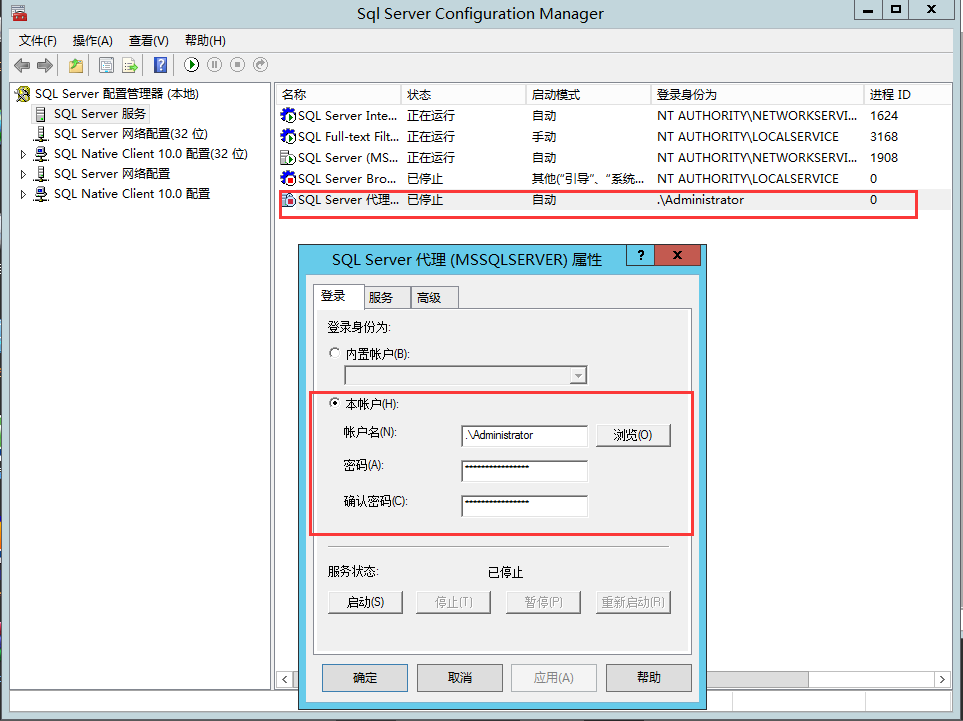Select 本帐户 radio button
963x721 pixels.
[335, 403]

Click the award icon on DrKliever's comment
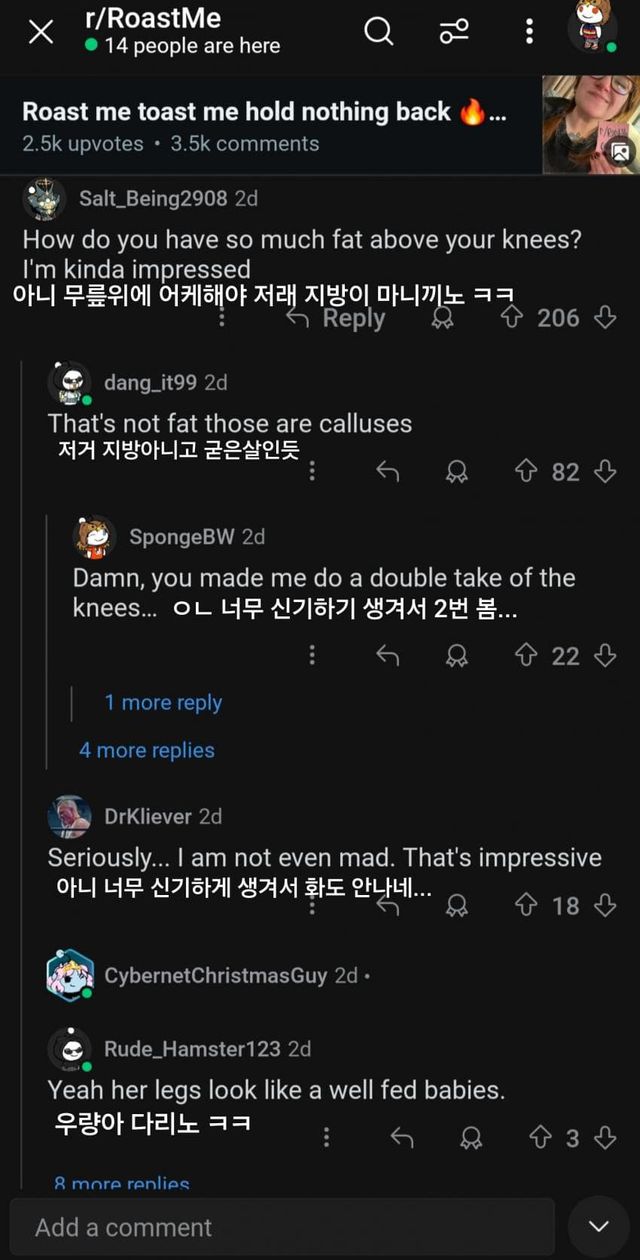[x=456, y=906]
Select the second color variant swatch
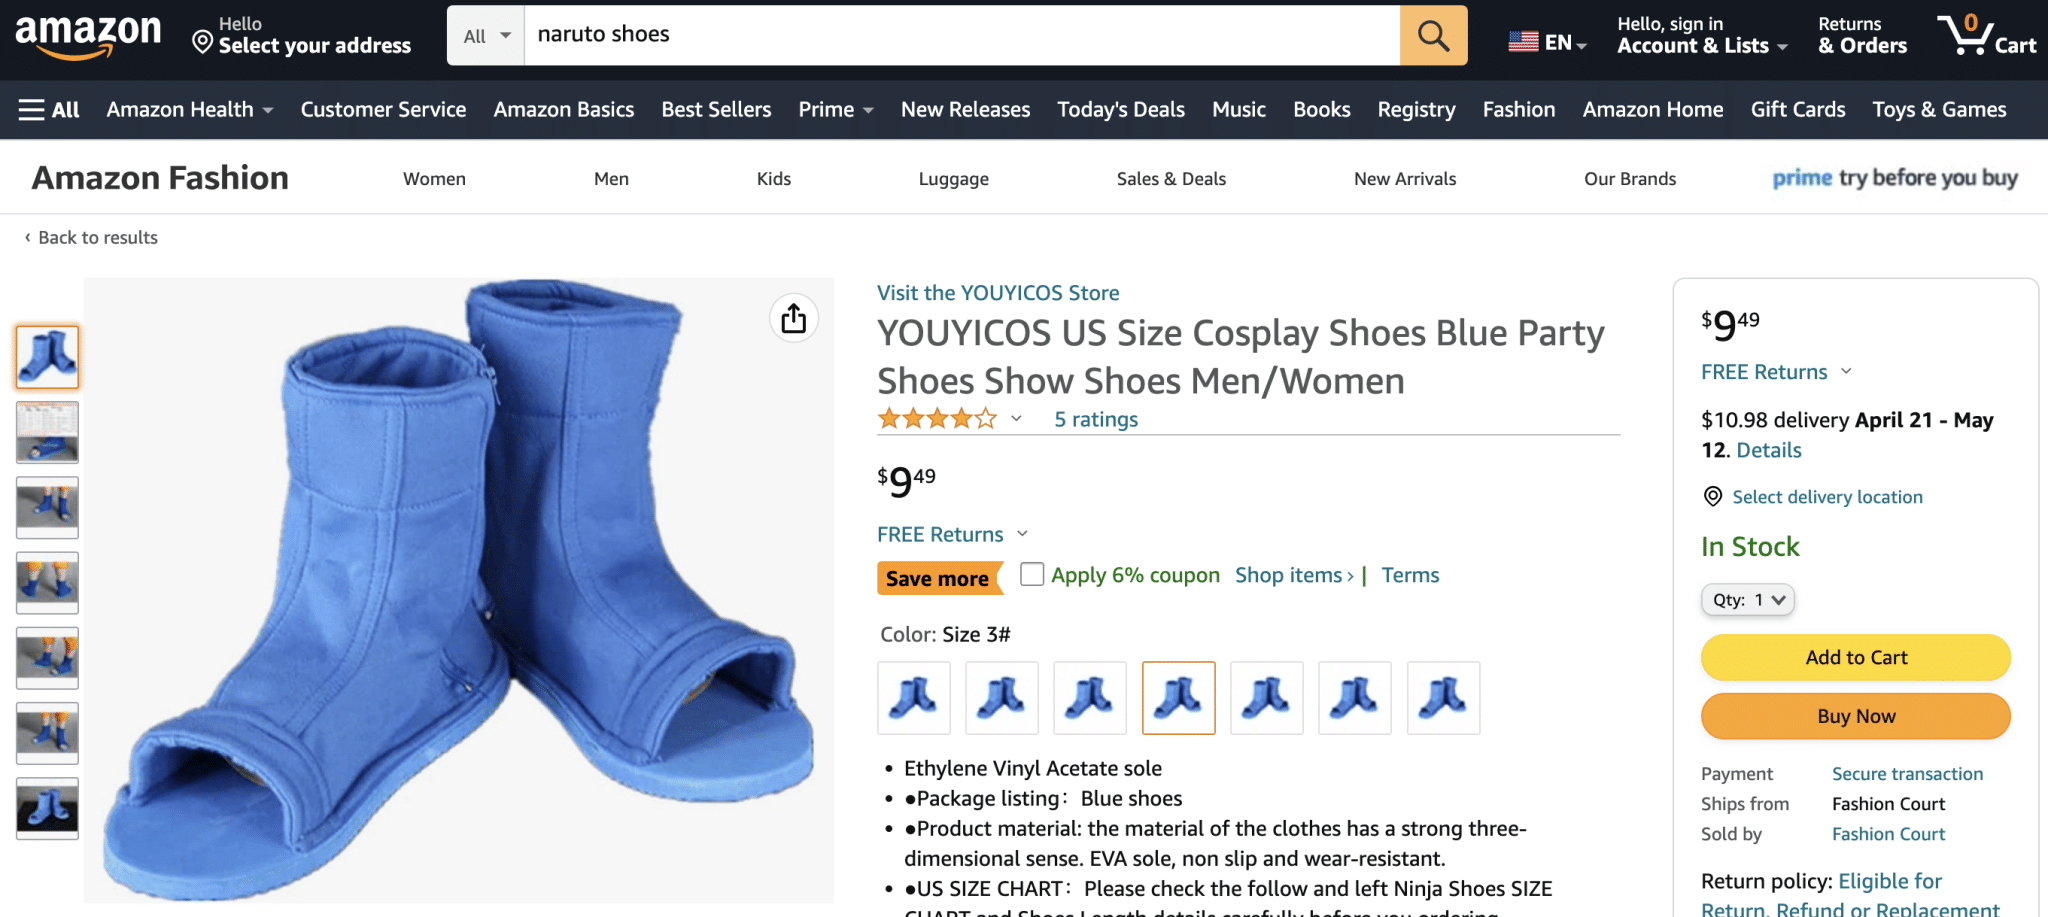 point(1001,697)
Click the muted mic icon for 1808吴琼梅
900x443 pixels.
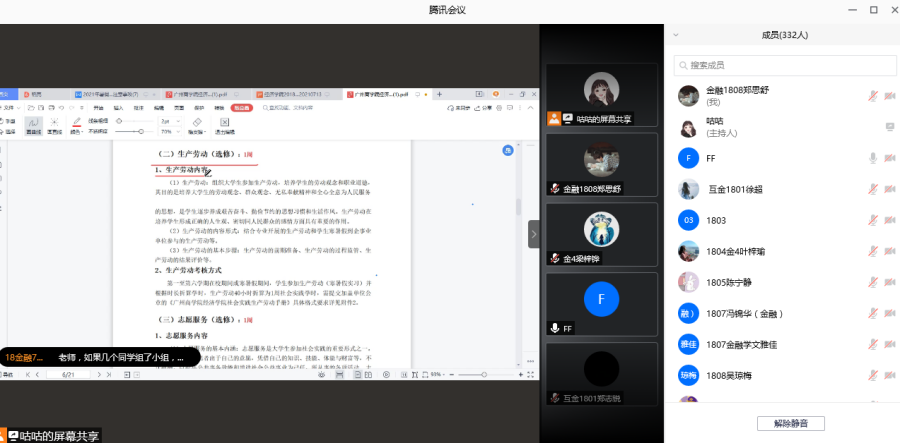coord(873,375)
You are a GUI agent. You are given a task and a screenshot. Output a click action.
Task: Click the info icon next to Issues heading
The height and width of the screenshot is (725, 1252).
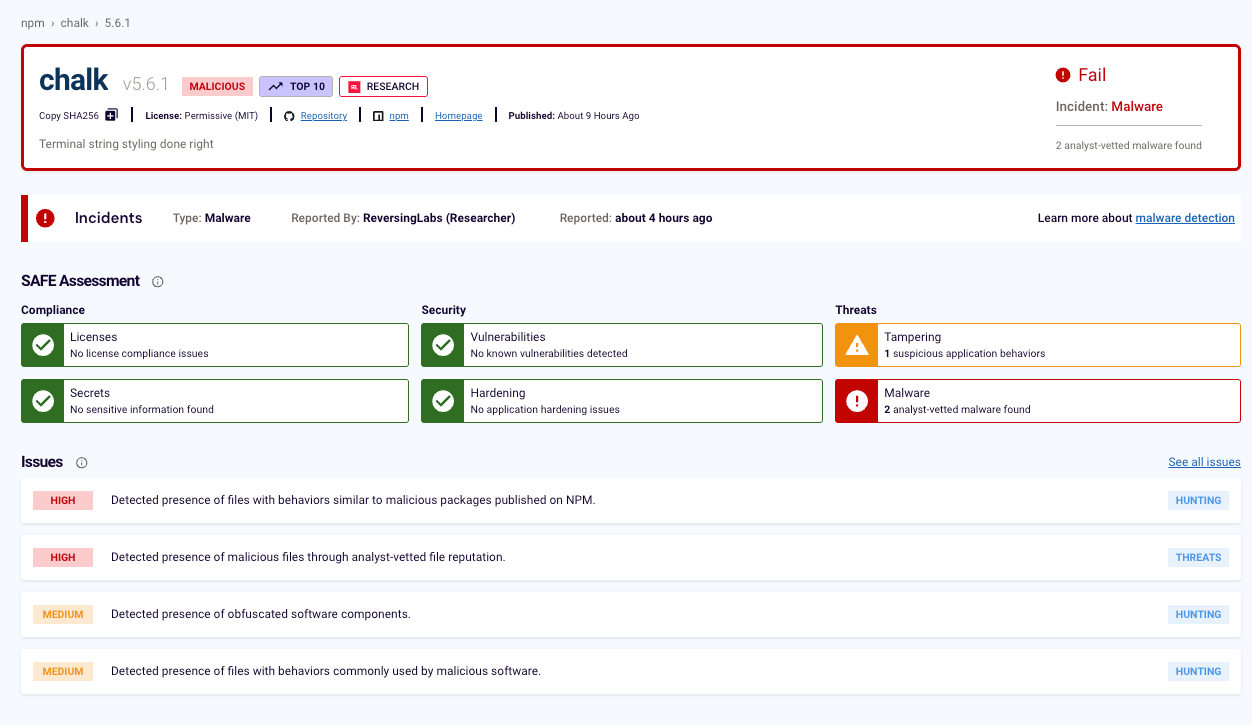(81, 462)
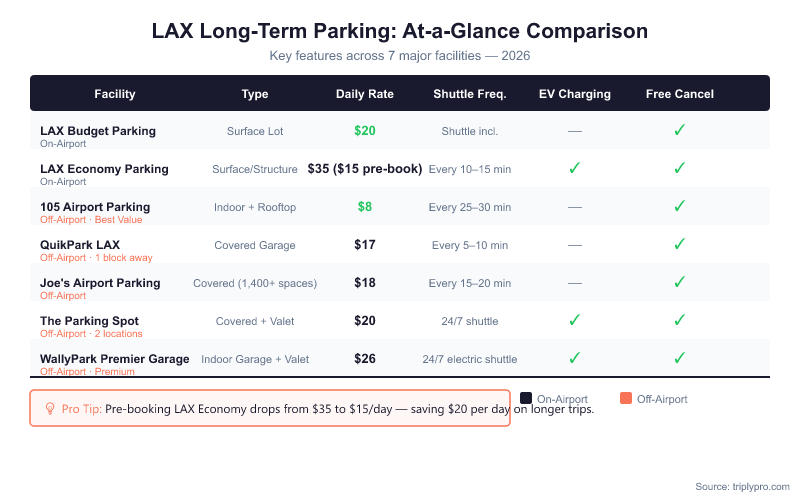Click the $35 ($15 pre-book) rate cell
This screenshot has height=500, width=800.
pos(365,168)
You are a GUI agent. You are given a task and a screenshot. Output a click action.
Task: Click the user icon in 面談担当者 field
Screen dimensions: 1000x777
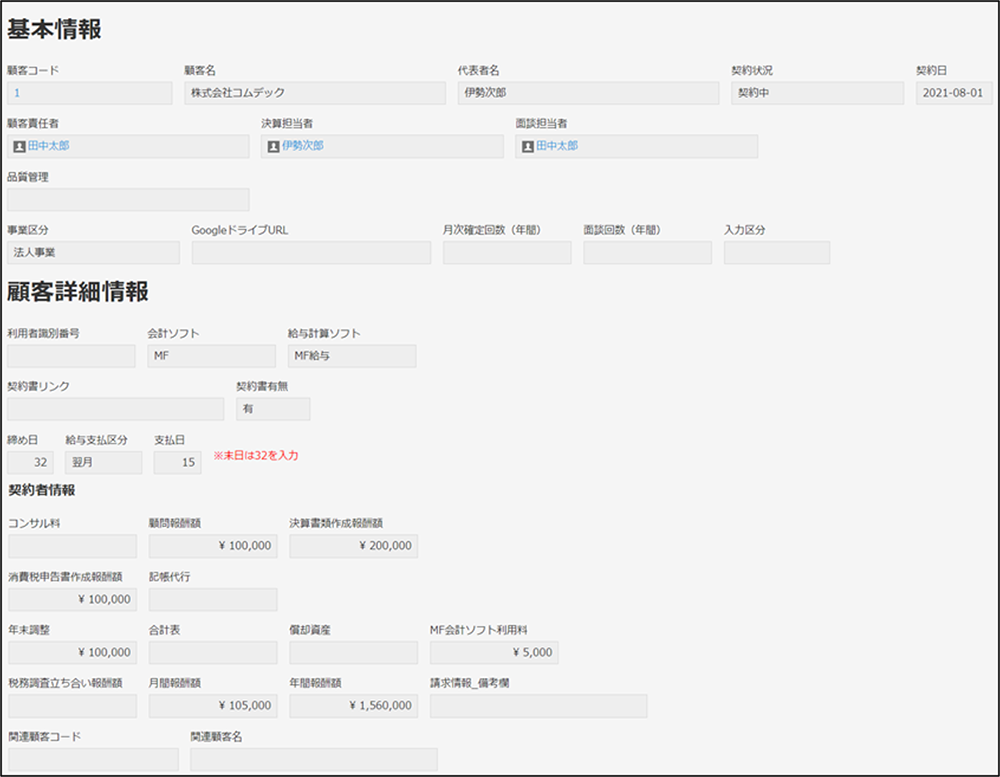(527, 146)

• Assigned task
In the records above, find the line with "Select the second color variant swatch" and the line with "Task: Click the info", then restate word for word only those two lines and all lines between, omitting pictures.

• Response
Select the second color variant swatch
 point(1001,697)
Click the muted mic icon for 1808吴琼梅
900x443 pixels.
coord(873,375)
You are a GUI agent. You are given a task and a screenshot. Output a click action.
Task: Click the info icon next to Issues heading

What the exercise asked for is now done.